(Exercise)
Answer these from the text on Mabellini's manuscripts and printed works:
1. In what year did Eudossia donate her father's manuscripts to Pistoia?
2. Who directed the Federiciana Library in Fano when Mabellini died?
3. About how many printed examples of his work are in the Biblioteca Nazionale Marciana in Venice?
----- Page extract -----
Other than his operas, Mabellini wrote a large amount of sacred music (many masses, oratorios, cantatas, and liturgical dramas); cantatas for choir, soloists and orchestra; a ballet; some anthems for the Risorgimento, patriotic songs for Tuscany often commissioned by the Grand Duke and his family; some pieces for celebrations of the Savoy family; at least two symphonies; some compositions for band; various songs; chamber music for different orchestral formations, and also for soloists. The autographs of most of his sacred and celebratory music are found at the Conservatorio di Firenze, because they were the outcome of his position in the Grand Duke’s Cappella. In Florence there are also many printed compositions by the publisher Lorenzi, who was his friend in addition to being the archivist of the conservatory, In Pistoia, the autographs that his daughter, Eudossia, donated to her father’s birthplace in 1916 are preserved. The institution, however, that preserved the greatest number of Mabellini’s works with more than 100 autographed compositions (with many preparatory rough drafts) is the Federiciana Library in Fano. Mabellini was also fortunate to have good relations with publishers, not only the many Florentine publishers, but also Ricordi and Lucca from Milan, and Richault in Paris; a fact that guaranteed the circulation of printed copies of his word throughout Italy.
The autographs of the Federiciana Library in Fano were preserved thanks to Mabellini’s nephew, Adolfo, director of the library at the moment of his uncle’s death. The library possesses, as aforementioned, the majority of the autographs, as well as many drafts, and even an attempt at an autobiography that was left unfinished. In the collection, the autographs of the operas I veneziani a Costantinopoli (the only operatic fiasco by Mabellini) and Il Venturiero (written for Livorno in 1851 with Luigi Gordigiani) are not found. It is assumed that they can be found in the Archive of the impresario Alessandro Lanari, but still today, they are untraceable. Also the autographs of Ginevra degli Almieri, Il convito di Baldassarre and Fiammetta are also patchy and incomplete (see also List of operas)
Mabellini’s daughter, Eudossia, donated a large number of manuscripts, many of which are autographs, to the city of Pistoia in 1916. Those manuscripts are now preserved in two institutions in Pistoia:
According to the OPAC of Italian system of public libraries (SBN: Servizio Bibliotecario Nazionale), the Répertoire international des sources musicales (RISM), the Research of Musical Manuscripts of Milan (URFM: Ufficio Ricerca Fondi Musicali di Milano) and the catalogue of the operas of Mabellini published by Claudio Paradiso the city that possesses manuscript copies of Mabellini are:
Mabellini had publications with the most important Italian publishers of not only his time (Ricordi, Lucca, Guidi, Lorenzi, and the Parisian Richault), so the number of printed copies of his work is massive. The Federiciana Library in Fano and the institutions in Pistoia (the Forteguerriana Library and the Capitolare Archive) possess the most extensive amount of the collection of printed editions. In addition, it is known that almost 80 examples are found in the Biblioteca Nazionale Marciana in Venezia, more than 40 are preserved at the Conservatorio in Milan, around 20 at the Accademia di Santa Cecilia in Rome, the Biblioteca Nazionale Centrale and the Conservatorio in Florence, and about ten at the Conservatorio in Genova. After which, other can be found at the conservatories in Bergamo, Milan, Rome and Naples, la Ugo e Olga Levi Collection in Venice, the Seminario Maggiore in Padova, the Biblioteca Palatina in Parma, the Accademia Filarmonica and the Museo internazionale e biblioteca della musica in Bologna, the Biblioteca di Storia Moderna e Contemporanea, the Istituto Storico Germanico, the Biblioteca di Storia dell'Arte in Rome, the Biblioteca Apostolica Vaticana, the Biblioteca «Vittorio Emanuele III» in Naples, the Library of Congress in Washington, the British Library in London. L'Archivio della Società filarmonica of Tremona (Svizzera) has two compositions for band edited by the Florentine publisher Lapini, Baldassar and Il battesimo, without a date.
----- Source data -----
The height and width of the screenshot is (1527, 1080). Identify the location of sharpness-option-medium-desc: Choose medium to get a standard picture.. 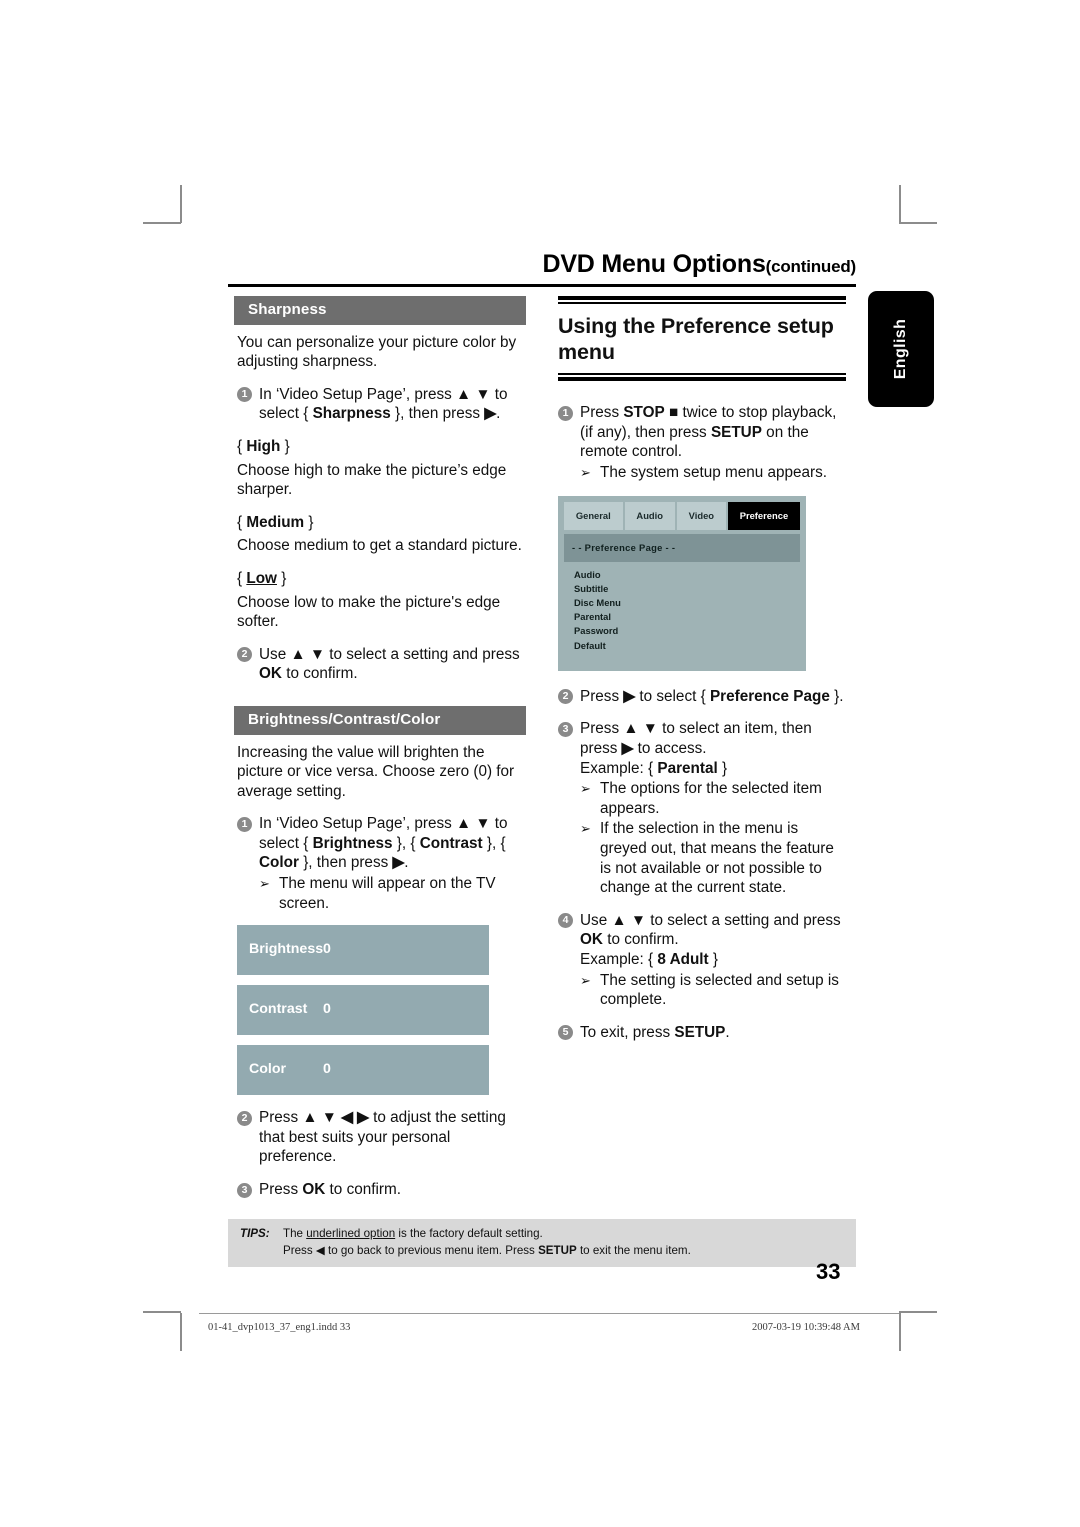
(380, 546).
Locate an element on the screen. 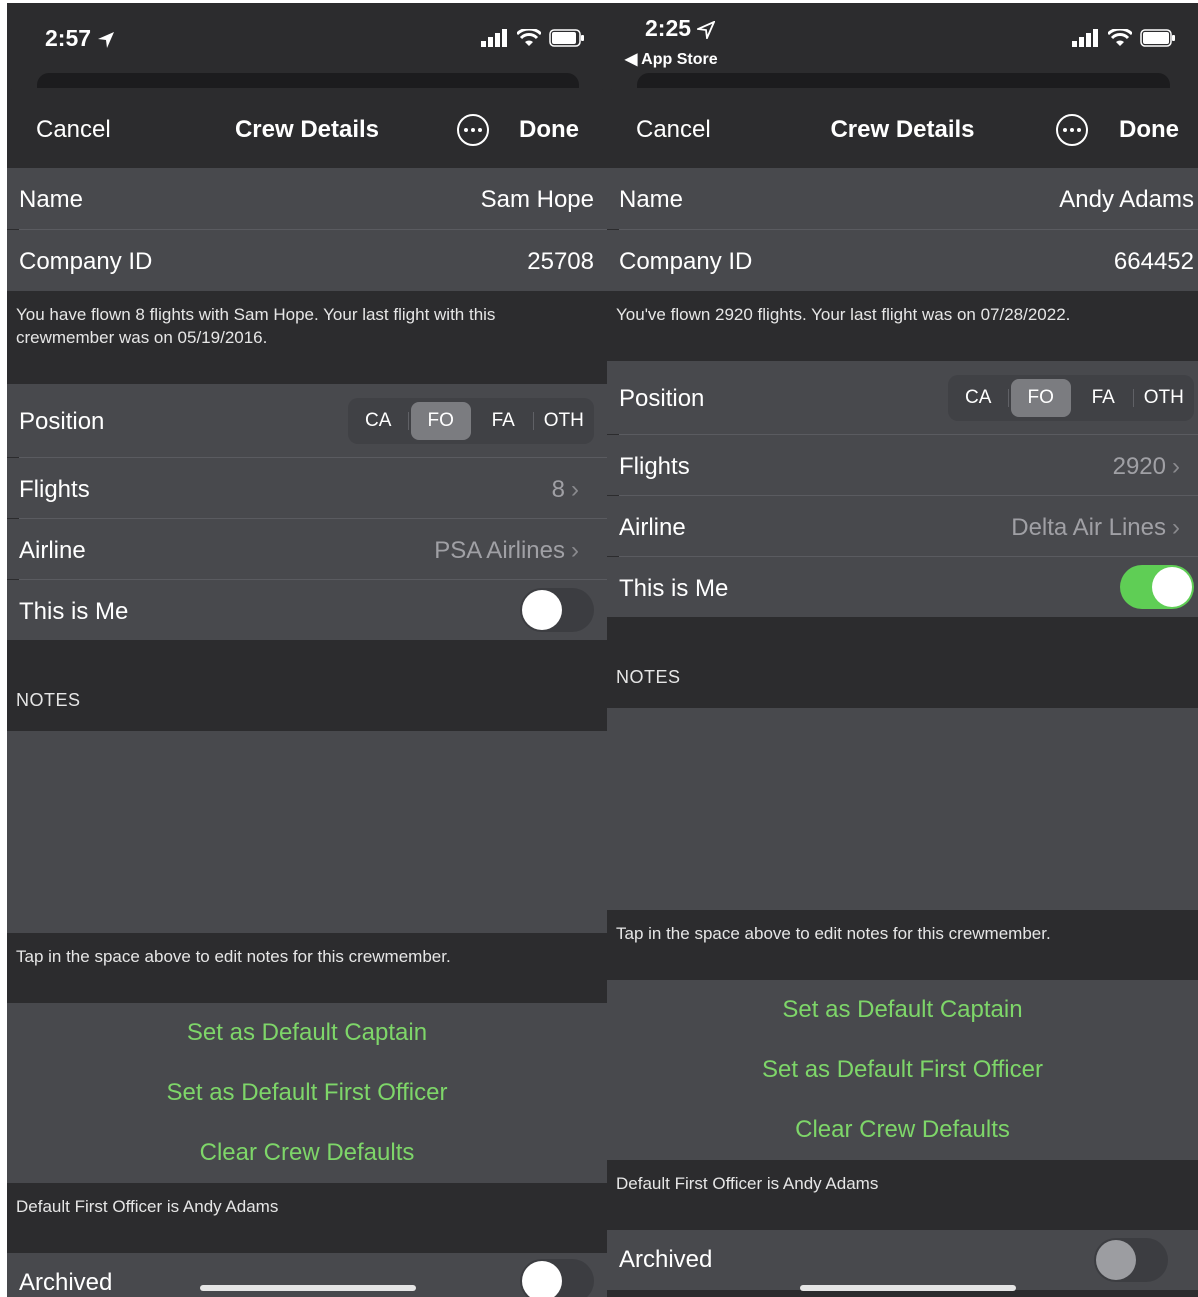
-----
(Answer for this exercise)
1. 1916
2. Adolfo, Mabellini's nephew
3. Almost 80